Whilst introducing student and professional filmmakers and film stakeholders at the festival to Wikimedia to over 16 Wikimedia projects, James specified Wikimedia Commons and Wiki Data as key tools to help promote the works and profile of filmmakers/actors. Wikimedia Commons, for its capacity to ensure the availability of high-quality audio-visual files of one’s work/project online, and Wiki Data as an open data repository that holds data of people, organizations and concepts, and is a veritable tool for filmmakers in need of alternative sources of research.
To ensure that only factual and objective information are uploaded on Wikimedia, the foundation deploys core content policies to guide content writing like its No Original Research and Neutral Point of View.
“To be neutral, we say “let others write about you and your story”. If there is someone interested in writing about a notable personality who is doing some great work in a community, a profession or discipline, the writing must meet this Neutral Point of View, and the No Original Research which ensures that contributors do not report primary sources on Wikipedia.
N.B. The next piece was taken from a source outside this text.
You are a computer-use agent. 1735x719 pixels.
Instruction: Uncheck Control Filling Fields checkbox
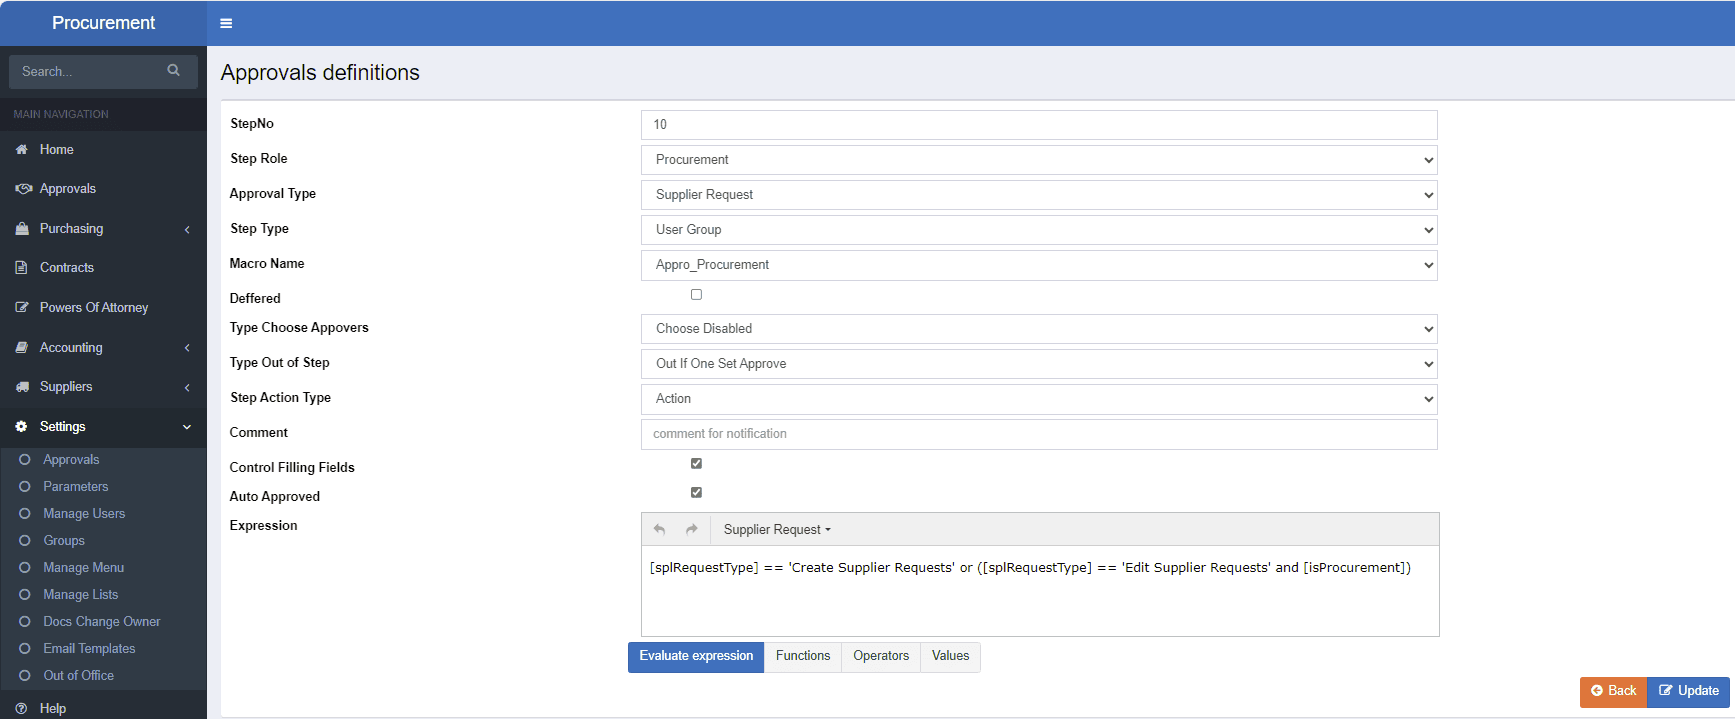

We rather emphasize the use of secondary sources like newspapers, magazines, printed publications with ISBN/ISSN numbers, and DOIs for e-Journals, that we can trace to genuine sources,” said James.
Although, Wikimedia is yet to release a data analysis of its various activities under the campaign, James said in addition to witnessing an increase in readability of women content, there has been an increased interest by men to join their online training programmes.
“We have seen increased readership of articles on African women. We know that by the end of this campaign, we will have a lot of results. We feel that the International Women’s Day and month is a good way to start off this campaign but it is not the end of it. It is a wakeup call.”